A person can go to jail for a HIPAA violation when the conduct is a knowing and unlawful obtaining, using, or disclosing of individually identifiable health information, and the case is pursued as a criminal matter by the U.S. Department of Justice rather than treated as a civil compliance enforcement action by the Office for Civil Rights.
Most HIPAA violations are handled as civil matters involving covered entities and business associates, with outcomes that can include investigations, corrective action plans, monitoring, and civil monetary penalties. Civil enforcement focuses on whether the organization complied with the HIPAA Privacy Rule, HIPAA Security Rule, and HIPAA Breach Notification Rule requirements, including policies and procedures, workforce training, risk analysis and risk management for electronic protected health information, access controls, and breach response processes.
Criminal liability applies to individuals and depends on intent. The federal criminal statute covers knowing conduct involving a unique health identifier or individually identifiable health information maintained by a covered entity when the individual obtains or discloses the information without authorization. The penalty levels in the statute allow a fine up to $50,000 and imprisonment up to one year for the base offense, a fine up to $100,000 and imprisonment up to five years when the offense is committed under false pretenses, and a fine up to $250,000 and imprisonment up to 10 years when the offense is committed with intent to sell, transfer, or use the information for commercial advantage, personal gain, or malicious harm.

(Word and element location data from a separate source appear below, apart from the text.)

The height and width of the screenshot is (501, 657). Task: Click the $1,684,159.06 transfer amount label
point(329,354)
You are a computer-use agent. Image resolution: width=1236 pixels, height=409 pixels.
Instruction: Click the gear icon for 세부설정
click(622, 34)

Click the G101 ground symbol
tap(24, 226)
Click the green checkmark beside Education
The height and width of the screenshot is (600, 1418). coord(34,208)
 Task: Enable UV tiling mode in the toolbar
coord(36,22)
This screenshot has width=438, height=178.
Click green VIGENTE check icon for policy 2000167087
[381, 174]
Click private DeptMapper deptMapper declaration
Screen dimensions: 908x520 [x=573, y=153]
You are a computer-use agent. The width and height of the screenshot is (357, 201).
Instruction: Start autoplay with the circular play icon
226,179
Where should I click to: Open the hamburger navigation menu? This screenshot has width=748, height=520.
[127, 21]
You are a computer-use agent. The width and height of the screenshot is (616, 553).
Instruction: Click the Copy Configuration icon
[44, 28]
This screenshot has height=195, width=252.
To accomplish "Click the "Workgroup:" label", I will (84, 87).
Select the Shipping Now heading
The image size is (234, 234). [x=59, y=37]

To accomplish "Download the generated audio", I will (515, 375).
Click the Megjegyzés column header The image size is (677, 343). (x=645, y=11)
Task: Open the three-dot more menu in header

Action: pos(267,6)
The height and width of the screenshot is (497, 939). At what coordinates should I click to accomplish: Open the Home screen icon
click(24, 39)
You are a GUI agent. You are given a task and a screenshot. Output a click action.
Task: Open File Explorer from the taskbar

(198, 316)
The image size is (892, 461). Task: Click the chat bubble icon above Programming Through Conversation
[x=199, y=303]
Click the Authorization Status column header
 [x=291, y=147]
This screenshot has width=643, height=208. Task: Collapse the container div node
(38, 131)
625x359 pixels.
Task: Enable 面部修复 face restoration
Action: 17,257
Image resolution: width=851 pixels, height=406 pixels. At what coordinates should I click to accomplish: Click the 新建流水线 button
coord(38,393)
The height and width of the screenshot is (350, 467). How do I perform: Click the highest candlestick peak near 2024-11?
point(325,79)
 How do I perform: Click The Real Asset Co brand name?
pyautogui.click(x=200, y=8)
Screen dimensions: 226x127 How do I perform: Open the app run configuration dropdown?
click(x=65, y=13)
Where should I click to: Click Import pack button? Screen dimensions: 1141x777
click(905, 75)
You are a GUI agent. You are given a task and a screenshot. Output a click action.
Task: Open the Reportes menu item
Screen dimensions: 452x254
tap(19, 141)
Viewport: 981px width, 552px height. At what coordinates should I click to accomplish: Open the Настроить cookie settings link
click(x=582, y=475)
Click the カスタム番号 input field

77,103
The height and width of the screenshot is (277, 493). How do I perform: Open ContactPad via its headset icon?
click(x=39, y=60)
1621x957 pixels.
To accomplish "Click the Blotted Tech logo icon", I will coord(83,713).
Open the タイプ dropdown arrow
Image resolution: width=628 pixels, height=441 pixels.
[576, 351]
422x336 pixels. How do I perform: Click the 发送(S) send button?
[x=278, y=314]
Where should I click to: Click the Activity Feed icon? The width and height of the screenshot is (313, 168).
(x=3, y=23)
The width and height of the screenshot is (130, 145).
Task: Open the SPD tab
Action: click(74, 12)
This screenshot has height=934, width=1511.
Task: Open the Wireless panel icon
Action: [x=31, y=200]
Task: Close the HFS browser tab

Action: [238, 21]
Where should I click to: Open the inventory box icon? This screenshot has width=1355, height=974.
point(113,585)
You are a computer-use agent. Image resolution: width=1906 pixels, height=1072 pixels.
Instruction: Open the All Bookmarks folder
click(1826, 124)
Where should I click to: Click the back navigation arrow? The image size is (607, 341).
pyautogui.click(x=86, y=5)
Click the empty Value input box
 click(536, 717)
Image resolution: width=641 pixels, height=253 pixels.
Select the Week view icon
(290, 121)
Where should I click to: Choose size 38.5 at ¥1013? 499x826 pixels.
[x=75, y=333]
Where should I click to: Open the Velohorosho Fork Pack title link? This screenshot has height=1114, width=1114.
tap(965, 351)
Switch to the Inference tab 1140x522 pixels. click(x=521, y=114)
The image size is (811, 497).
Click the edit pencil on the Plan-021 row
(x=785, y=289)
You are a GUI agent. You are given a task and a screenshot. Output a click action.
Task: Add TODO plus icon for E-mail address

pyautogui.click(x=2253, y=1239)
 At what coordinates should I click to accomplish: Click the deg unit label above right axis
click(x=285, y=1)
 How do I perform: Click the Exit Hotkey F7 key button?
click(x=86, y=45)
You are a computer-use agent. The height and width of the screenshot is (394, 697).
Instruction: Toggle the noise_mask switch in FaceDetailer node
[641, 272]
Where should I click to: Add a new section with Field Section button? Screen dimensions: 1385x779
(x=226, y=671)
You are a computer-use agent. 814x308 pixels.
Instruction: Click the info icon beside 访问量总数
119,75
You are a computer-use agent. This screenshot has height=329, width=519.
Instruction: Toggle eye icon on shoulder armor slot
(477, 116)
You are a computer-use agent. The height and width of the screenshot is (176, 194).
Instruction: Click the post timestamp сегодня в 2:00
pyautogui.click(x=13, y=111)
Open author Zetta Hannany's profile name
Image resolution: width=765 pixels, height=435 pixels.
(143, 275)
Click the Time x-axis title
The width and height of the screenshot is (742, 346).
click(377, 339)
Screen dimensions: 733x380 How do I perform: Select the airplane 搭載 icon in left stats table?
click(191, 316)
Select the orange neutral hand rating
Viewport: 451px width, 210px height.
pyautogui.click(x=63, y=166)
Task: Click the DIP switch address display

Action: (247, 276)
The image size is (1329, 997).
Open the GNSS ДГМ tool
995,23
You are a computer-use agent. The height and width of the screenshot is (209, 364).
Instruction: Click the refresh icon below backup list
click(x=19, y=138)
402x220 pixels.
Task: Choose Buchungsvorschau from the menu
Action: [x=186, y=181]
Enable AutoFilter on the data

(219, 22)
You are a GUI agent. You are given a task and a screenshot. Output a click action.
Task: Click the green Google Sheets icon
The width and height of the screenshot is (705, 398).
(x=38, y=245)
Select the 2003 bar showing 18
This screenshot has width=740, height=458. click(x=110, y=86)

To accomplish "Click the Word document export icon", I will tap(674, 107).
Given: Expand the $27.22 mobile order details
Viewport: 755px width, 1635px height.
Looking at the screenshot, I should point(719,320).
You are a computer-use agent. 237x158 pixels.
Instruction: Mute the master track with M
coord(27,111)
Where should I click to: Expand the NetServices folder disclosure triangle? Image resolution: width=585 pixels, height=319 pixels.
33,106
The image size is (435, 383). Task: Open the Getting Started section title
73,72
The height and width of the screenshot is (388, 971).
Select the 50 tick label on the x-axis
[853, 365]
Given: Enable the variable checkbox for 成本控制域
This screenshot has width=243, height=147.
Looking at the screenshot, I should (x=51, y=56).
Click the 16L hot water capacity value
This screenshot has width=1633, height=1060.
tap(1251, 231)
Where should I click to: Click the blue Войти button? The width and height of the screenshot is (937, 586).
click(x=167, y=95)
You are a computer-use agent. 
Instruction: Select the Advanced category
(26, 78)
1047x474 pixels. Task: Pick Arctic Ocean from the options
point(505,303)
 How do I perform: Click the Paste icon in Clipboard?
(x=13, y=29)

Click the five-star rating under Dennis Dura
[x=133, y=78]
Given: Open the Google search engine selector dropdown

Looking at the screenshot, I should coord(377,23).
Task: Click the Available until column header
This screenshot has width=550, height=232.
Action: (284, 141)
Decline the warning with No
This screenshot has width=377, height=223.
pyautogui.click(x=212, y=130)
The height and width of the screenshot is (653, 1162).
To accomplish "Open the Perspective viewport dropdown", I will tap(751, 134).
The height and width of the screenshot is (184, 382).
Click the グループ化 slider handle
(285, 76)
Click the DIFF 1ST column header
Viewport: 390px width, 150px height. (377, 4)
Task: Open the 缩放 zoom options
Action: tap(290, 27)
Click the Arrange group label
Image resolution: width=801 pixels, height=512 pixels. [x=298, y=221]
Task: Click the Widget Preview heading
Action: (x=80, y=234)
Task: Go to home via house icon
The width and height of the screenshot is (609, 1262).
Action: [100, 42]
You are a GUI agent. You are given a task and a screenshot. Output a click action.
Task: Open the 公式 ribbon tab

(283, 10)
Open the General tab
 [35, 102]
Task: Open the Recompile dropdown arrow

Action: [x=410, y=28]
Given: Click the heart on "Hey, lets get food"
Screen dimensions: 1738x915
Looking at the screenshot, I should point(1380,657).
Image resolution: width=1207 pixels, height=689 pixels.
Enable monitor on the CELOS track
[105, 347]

Workforce behavior that commonly creates criminal exposure includes accessing a patient record without a job-related purpose, disclosing patient information to an unauthorized person, obtaining patient information for personal use, and using patient information for financial benefit. Jail sentences are not automatic for every improper access or disclosure, and the facts that support knowing conduct and intent determine whether a criminal case is pursued and what charges are filed.
Organizations remain subject to civil enforcement even when an incident involves employee misconduct. Covered entities and business associates are expected to apply workforce sanctions consistent with written policies, implement role-based access and audit controls, restrict access to protected health information to the HIPAA Minimum Necessary Rule standard for permitted uses and disclosures, and document investigations, mitigation steps, and breach notification decisions when unsecured protected health information is involved.